Effect of fruit size and maturity on losses in the production of peaches for canning
FRUTICULTURE | Ojer, M.
Tags: pitting, peeled with lye, fruit size, maturity level, industry efficiencies
The value losses of cling peaches processed for halves are generated by lower industrial efficiency, by the presence of undesirable attributes, including inadequate maturity level, presence of pit-splitting, and low caliber of units. In order to analyze the effect of fruit size and maturity level on the losses during the pitting and lye peeling, two trials were carried out with Riegels variety peaches. OMIP knife pitters were used, previously separating fruits into three size categories: “small”, “medium” and “large”. The incidence of maturity level in both processes was determined, according to a maturity level grouping: “consistent”, with flesh firmness measured in the fruit cheeks between 7 and 10 Lbf, and “overripe” fruits, with less than 6 Lbf.
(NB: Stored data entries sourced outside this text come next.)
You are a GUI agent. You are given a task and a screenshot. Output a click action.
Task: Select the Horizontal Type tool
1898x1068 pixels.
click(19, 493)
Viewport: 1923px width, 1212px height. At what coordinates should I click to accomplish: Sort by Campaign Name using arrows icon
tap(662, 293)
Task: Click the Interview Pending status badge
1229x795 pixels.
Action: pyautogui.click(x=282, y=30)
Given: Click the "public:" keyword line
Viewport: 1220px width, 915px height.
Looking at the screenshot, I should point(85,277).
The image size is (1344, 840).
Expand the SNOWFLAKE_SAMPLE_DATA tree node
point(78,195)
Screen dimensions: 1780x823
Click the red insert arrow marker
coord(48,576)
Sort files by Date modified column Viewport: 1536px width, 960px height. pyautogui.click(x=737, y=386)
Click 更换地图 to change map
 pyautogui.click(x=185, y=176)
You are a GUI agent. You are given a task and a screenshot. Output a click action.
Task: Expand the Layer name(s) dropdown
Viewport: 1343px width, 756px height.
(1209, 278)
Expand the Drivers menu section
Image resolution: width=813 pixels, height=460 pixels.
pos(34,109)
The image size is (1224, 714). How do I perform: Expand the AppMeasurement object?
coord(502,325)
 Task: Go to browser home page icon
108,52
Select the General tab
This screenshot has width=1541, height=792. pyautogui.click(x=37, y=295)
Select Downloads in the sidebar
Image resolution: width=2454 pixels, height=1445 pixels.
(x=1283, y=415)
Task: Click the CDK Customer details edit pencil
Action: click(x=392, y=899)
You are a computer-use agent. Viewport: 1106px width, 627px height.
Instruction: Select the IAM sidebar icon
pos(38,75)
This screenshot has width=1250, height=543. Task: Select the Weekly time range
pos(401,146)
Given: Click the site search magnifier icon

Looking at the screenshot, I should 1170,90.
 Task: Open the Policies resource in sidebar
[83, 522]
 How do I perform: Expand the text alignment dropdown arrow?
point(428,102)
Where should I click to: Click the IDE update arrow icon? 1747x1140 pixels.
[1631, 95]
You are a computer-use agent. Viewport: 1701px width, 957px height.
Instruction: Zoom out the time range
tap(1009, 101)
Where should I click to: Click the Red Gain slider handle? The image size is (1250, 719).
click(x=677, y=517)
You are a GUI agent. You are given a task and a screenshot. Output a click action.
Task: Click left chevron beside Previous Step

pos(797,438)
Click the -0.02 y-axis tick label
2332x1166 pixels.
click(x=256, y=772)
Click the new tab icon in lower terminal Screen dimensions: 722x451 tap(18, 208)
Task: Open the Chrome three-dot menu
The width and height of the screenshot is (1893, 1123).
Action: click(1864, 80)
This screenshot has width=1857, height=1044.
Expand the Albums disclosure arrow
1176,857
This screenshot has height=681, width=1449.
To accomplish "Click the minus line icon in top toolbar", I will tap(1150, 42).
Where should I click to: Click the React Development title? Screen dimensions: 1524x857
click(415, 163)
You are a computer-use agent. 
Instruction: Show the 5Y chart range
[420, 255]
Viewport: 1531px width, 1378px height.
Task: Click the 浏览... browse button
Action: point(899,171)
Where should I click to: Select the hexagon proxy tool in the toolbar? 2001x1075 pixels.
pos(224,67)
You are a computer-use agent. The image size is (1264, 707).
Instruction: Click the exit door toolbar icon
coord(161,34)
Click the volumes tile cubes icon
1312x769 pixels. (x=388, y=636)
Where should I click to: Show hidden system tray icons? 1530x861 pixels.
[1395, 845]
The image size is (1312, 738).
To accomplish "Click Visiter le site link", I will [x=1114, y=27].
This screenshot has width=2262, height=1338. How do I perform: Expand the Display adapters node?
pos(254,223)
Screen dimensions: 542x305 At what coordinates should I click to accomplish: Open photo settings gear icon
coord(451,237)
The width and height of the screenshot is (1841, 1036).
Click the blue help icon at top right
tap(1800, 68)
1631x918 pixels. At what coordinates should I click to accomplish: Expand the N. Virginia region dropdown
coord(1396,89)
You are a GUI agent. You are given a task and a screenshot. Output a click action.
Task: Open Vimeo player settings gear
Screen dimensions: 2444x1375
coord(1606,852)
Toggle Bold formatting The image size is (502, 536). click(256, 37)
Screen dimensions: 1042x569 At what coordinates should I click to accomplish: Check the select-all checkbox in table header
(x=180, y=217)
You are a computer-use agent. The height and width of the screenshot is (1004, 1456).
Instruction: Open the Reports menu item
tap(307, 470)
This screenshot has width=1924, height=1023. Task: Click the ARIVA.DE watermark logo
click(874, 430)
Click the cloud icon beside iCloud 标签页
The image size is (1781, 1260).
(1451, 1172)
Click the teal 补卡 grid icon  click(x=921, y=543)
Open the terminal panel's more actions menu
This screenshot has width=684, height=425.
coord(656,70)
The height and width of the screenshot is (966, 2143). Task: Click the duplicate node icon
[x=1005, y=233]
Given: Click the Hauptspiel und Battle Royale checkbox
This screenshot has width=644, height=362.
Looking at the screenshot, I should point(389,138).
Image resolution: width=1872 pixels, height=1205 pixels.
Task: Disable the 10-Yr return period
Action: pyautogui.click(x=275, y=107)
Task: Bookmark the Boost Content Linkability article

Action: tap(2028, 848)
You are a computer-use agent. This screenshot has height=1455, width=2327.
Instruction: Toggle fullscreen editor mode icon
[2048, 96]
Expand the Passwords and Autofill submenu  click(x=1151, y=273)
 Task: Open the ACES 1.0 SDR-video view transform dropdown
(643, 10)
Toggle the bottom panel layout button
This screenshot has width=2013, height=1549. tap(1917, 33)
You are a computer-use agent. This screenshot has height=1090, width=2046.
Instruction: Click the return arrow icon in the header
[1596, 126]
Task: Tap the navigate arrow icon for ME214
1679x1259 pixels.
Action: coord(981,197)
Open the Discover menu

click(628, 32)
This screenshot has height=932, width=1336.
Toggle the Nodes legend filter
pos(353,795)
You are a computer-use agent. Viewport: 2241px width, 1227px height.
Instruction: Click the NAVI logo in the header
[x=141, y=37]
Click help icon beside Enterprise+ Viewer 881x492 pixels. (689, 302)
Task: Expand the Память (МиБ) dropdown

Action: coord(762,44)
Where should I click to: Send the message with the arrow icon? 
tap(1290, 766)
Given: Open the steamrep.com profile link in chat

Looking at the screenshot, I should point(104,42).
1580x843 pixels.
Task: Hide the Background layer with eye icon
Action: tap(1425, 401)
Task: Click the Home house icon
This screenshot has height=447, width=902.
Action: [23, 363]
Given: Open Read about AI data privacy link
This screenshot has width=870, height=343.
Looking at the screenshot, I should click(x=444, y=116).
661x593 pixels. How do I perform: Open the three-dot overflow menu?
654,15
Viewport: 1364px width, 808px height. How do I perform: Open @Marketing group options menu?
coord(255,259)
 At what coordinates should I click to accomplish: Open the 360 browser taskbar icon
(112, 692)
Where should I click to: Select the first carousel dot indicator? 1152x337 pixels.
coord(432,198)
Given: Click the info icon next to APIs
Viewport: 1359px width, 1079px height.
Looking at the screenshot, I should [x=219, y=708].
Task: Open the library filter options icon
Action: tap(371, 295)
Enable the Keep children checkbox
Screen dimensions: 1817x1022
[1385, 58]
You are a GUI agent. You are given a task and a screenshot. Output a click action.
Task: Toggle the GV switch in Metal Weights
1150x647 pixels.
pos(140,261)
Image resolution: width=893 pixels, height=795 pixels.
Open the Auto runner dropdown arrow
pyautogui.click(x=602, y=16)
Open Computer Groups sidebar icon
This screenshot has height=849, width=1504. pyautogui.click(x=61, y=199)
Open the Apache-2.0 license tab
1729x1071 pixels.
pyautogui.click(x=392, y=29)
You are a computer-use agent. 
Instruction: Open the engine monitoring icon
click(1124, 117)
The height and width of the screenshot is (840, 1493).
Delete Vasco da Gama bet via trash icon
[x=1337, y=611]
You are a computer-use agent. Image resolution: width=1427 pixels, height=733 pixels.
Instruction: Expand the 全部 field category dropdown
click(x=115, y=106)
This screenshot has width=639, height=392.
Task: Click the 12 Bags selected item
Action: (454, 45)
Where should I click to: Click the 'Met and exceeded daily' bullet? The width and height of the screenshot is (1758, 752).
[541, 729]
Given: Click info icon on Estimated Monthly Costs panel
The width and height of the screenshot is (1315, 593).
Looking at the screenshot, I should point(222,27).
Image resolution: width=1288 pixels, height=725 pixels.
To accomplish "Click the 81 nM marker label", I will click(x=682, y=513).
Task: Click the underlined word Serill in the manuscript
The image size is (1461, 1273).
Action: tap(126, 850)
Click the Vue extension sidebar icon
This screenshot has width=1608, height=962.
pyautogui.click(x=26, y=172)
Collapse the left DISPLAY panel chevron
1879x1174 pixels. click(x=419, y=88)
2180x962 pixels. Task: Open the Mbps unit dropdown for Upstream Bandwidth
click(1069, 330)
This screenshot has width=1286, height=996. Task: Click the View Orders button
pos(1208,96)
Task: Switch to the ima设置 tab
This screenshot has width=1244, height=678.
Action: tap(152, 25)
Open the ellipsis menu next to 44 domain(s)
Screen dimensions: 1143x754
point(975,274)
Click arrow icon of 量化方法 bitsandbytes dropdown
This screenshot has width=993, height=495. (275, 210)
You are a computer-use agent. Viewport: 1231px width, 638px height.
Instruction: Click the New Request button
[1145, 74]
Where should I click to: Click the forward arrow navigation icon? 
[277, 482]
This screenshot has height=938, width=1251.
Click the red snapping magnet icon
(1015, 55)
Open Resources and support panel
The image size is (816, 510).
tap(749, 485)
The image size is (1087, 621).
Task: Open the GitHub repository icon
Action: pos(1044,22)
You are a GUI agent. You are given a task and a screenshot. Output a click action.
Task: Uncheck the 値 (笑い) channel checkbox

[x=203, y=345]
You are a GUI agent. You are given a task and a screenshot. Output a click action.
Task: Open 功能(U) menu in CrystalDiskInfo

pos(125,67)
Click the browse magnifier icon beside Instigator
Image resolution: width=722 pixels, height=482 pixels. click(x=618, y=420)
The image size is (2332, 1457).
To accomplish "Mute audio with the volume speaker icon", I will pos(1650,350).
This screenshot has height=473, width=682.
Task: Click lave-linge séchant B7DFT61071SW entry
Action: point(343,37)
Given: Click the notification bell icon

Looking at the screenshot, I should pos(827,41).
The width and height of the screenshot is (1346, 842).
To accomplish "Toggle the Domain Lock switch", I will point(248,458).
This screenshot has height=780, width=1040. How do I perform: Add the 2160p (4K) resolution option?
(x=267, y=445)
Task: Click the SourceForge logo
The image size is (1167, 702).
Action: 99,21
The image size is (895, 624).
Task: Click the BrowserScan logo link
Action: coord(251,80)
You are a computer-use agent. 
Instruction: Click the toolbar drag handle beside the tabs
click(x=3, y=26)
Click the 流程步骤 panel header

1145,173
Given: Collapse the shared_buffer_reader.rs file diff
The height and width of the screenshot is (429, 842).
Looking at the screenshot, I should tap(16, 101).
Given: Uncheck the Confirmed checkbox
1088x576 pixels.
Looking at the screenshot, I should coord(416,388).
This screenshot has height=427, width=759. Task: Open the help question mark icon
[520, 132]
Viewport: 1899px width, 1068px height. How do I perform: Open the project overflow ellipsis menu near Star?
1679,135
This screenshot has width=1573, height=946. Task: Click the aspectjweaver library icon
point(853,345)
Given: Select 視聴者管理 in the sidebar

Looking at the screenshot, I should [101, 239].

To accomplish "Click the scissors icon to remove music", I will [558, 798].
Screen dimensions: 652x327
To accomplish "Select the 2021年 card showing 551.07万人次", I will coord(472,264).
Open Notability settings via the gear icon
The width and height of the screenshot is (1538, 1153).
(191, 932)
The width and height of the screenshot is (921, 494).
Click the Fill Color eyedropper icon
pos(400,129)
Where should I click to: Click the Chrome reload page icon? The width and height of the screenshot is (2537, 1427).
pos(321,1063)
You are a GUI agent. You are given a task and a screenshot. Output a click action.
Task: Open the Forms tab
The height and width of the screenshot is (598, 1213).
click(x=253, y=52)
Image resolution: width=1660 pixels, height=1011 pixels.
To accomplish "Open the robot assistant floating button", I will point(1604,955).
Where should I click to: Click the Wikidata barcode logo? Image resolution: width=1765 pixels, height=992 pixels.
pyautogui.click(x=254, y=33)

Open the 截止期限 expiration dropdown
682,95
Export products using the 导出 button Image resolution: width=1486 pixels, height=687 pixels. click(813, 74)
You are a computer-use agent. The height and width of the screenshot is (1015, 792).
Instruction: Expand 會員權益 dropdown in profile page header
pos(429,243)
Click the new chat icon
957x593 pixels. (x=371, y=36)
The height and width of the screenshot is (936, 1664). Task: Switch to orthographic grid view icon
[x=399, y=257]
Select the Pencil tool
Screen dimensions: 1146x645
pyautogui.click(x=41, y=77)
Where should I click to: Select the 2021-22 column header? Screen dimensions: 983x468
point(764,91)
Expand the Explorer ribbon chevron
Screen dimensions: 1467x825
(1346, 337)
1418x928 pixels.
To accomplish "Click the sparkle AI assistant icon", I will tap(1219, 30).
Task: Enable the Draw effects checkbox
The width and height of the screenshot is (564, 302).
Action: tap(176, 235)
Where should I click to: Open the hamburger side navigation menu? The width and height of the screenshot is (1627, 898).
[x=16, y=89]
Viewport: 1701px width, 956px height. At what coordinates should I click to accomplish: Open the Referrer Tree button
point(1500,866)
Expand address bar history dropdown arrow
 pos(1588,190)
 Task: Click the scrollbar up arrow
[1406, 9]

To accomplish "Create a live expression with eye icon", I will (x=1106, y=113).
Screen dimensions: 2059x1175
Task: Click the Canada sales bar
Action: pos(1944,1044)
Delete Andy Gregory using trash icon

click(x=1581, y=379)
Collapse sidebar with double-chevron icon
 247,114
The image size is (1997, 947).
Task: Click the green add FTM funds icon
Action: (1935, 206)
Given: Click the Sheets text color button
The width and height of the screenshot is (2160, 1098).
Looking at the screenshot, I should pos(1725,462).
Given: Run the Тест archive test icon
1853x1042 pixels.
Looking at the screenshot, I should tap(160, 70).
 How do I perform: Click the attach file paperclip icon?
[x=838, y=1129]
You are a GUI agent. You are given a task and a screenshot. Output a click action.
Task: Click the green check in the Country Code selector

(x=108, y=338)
The percentage losses in the pitting and peeling processes with lye were inversely proportional to the fruit size. During pitting, the overripe fruits suffered greater losses than the consistent ones and in the peeling process with lye, the overripe halves had a greater loss, which was constant, for the three size categories. The results require an exhaustive analysis of the farm-factory interfase and the objective determination of harvest maturity, which mainly defines the quality of raw material and industry efficiency.